Judges in The Hague have upheld the 15-year jail sentence handed down to former Kosovo Liberation Army commander Salih Mustafa for war crimes.
Judges of the Supreme Court at the Kosovo Specialist Chambers war crimes court announced on Wednesday that they have upheld the 15-year prison sentence for former Kosovo Liberation Army, KLA commander Salih Mustafa, who was found guilty of arbitrary detention, torture and murder.
The court “rejected the requests for protection of legality, submitted by both Mustafa and the SPO [Specialist Prosecutor’s Office]. These requests were filed in connection with the Court of Appeals’ ruling from September 10 of the previous year [2024], which had imposed a new 15-year sentence on Mustafa,” the Specialist Chambers said.
“The panel determined that Mustafa failed to identify how the 15-year sentence constitutes a violation of the criminal law.
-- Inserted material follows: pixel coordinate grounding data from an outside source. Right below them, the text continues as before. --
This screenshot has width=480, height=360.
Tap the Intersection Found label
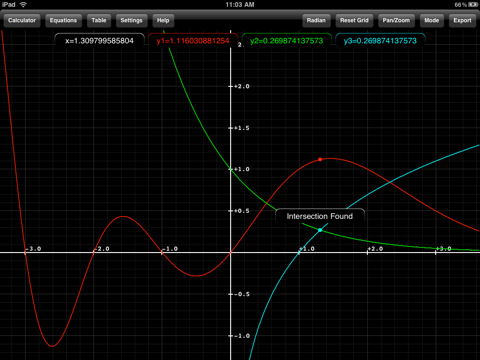320,216
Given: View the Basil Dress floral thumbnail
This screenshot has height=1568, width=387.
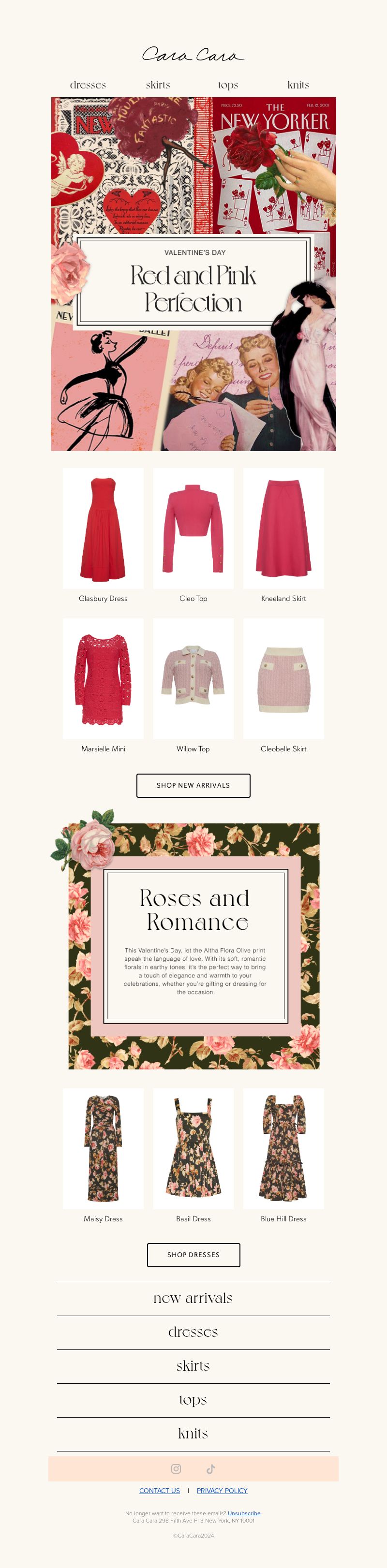Looking at the screenshot, I should coord(193,1149).

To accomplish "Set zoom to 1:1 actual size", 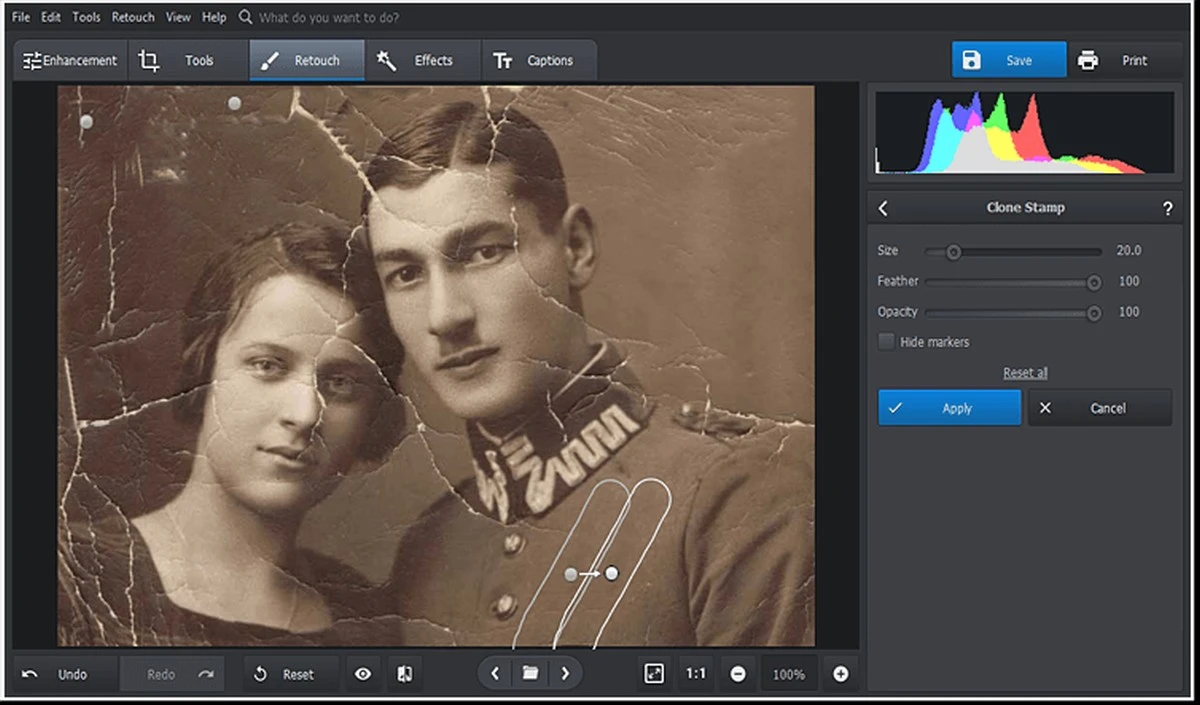I will coord(696,674).
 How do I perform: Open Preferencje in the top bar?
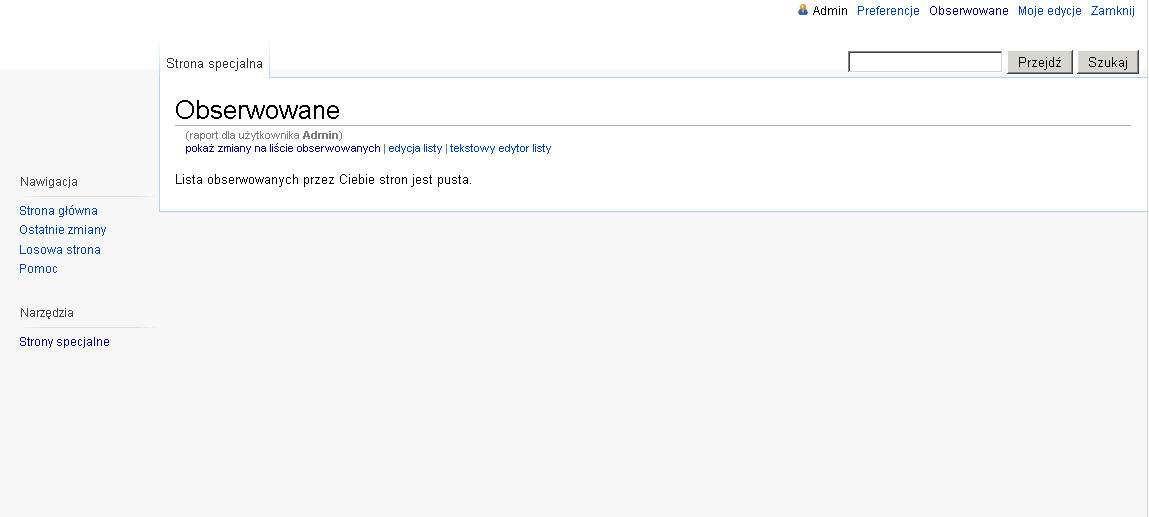(888, 11)
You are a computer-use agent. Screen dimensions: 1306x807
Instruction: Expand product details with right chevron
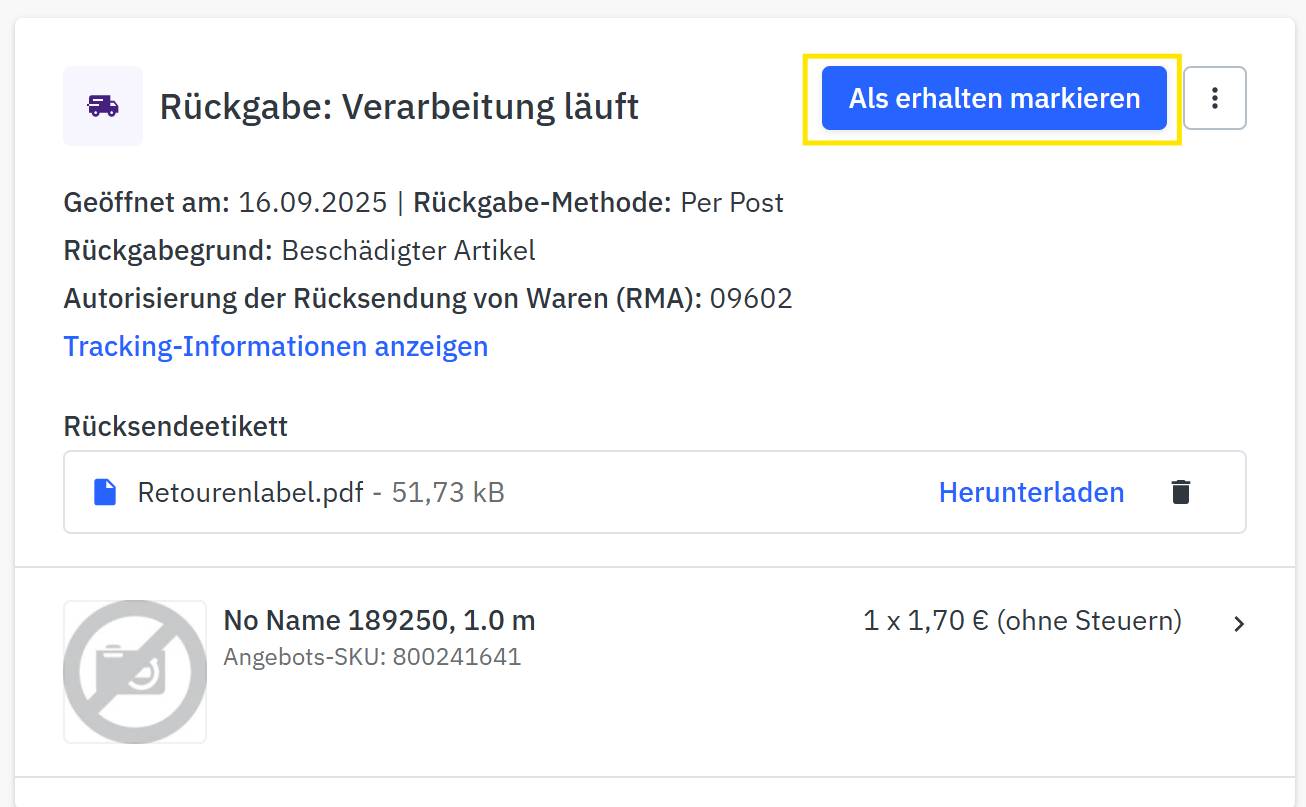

Regarding the SPO’s request, the panel concluded that only mere disagreements with particular decisions do not meet the rigorous standards required for a successful request for protection of legality,” the court added. It said the judgment was made on Tuesday,
In December 2022, Mustafa was found guilty of three war crimes, including the arbitrary detention and torture of at least six detainees and the murder of one prisoner.
The judges said Mustafa personally participated in the torture of two detainees.
They also said his failure to order the release of one prisoner when retreating from Serbian forces, who was mistreated by Mustafa’s subordinates for almost three weeks, along with denial of medical care, directly led to his death.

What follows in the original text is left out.